**RECORDS FOR THIS TASK:**

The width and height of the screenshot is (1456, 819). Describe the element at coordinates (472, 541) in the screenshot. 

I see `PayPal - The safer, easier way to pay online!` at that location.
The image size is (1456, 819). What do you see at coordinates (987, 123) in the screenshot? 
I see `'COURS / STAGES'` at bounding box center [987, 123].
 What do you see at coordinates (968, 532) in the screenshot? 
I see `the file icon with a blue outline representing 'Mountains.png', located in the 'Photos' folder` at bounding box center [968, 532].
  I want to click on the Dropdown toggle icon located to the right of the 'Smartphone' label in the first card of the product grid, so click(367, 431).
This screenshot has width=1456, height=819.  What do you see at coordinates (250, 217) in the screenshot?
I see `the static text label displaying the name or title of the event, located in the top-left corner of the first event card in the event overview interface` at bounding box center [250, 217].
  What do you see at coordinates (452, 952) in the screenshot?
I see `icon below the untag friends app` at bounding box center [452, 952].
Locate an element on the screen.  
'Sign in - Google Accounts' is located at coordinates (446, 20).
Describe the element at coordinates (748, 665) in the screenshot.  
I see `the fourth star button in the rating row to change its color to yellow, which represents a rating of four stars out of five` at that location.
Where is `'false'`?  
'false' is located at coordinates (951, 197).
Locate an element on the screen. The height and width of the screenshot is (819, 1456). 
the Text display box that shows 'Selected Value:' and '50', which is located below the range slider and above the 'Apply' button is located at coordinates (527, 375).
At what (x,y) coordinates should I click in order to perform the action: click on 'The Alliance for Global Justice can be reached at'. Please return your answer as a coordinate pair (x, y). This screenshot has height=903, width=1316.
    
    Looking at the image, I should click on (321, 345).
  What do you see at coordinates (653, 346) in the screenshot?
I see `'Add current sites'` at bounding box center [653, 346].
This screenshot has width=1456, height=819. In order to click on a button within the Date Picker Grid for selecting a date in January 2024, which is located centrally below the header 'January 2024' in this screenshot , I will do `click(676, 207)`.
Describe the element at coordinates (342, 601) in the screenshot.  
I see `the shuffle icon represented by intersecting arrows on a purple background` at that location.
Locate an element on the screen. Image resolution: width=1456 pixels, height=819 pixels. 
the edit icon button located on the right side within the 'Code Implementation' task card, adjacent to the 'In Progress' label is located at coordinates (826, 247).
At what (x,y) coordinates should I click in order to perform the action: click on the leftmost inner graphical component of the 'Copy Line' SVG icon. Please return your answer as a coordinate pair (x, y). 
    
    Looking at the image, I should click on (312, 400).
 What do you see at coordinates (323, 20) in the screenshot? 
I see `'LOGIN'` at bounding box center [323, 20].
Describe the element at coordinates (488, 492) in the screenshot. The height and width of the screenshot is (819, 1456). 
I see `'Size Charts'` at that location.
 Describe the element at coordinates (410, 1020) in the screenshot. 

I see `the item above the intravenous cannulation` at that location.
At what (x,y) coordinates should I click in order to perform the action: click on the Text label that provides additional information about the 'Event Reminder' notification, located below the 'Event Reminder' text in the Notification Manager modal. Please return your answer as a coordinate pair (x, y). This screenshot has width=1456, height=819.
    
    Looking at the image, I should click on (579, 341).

**WRITTEN PROBLEM:**
Rewrite all of the rows above, replacing "Describe the element" with "Identify the element" and leaving everything else the same.

**ANSWER TO THIS PROBLEM:**
The width and height of the screenshot is (1456, 819). Identify the element at coordinates (472, 541) in the screenshot. 

I see `PayPal - The safer, easier way to pay online!` at that location.
The image size is (1456, 819). What do you see at coordinates (987, 123) in the screenshot? 
I see `'COURS / STAGES'` at bounding box center [987, 123].
 What do you see at coordinates (968, 532) in the screenshot? 
I see `the file icon with a blue outline representing 'Mountains.png', located in the 'Photos' folder` at bounding box center [968, 532].
  I want to click on the Dropdown toggle icon located to the right of the 'Smartphone' label in the first card of the product grid, so click(367, 431).
This screenshot has width=1456, height=819.  What do you see at coordinates (250, 217) in the screenshot?
I see `the static text label displaying the name or title of the event, located in the top-left corner of the first event card in the event overview interface` at bounding box center [250, 217].
  What do you see at coordinates (452, 952) in the screenshot?
I see `icon below the untag friends app` at bounding box center [452, 952].
Locate an element on the screen.  
'Sign in - Google Accounts' is located at coordinates (446, 20).
Identify the element at coordinates (748, 665) in the screenshot.  
I see `the fourth star button in the rating row to change its color to yellow, which represents a rating of four stars out of five` at that location.
Where is `'false'`?  
'false' is located at coordinates (951, 197).
Locate an element on the screen. The height and width of the screenshot is (819, 1456). 
the Text display box that shows 'Selected Value:' and '50', which is located below the range slider and above the 'Apply' button is located at coordinates (527, 375).
At what (x,y) coordinates should I click in order to perform the action: click on 'The Alliance for Global Justice can be reached at'. Please return your answer as a coordinate pair (x, y). This screenshot has height=903, width=1316.
    
    Looking at the image, I should click on (321, 345).
  What do you see at coordinates (653, 346) in the screenshot?
I see `'Add current sites'` at bounding box center [653, 346].
This screenshot has width=1456, height=819. In order to click on a button within the Date Picker Grid for selecting a date in January 2024, which is located centrally below the header 'January 2024' in this screenshot , I will do `click(676, 207)`.
Identify the element at coordinates (342, 601) in the screenshot.  
I see `the shuffle icon represented by intersecting arrows on a purple background` at that location.
Locate an element on the screen. Image resolution: width=1456 pixels, height=819 pixels. 
the edit icon button located on the right side within the 'Code Implementation' task card, adjacent to the 'In Progress' label is located at coordinates (826, 247).
At what (x,y) coordinates should I click in order to perform the action: click on the leftmost inner graphical component of the 'Copy Line' SVG icon. Please return your answer as a coordinate pair (x, y). 
    
    Looking at the image, I should click on (312, 400).
 What do you see at coordinates (323, 20) in the screenshot? 
I see `'LOGIN'` at bounding box center [323, 20].
Identify the element at coordinates (488, 492) in the screenshot. The height and width of the screenshot is (819, 1456). 
I see `'Size Charts'` at that location.
 Identify the element at coordinates (410, 1020) in the screenshot. 

I see `the item above the intravenous cannulation` at that location.
At what (x,y) coordinates should I click in order to perform the action: click on the Text label that provides additional information about the 'Event Reminder' notification, located below the 'Event Reminder' text in the Notification Manager modal. Please return your answer as a coordinate pair (x, y). This screenshot has width=1456, height=819.
    
    Looking at the image, I should click on (579, 341).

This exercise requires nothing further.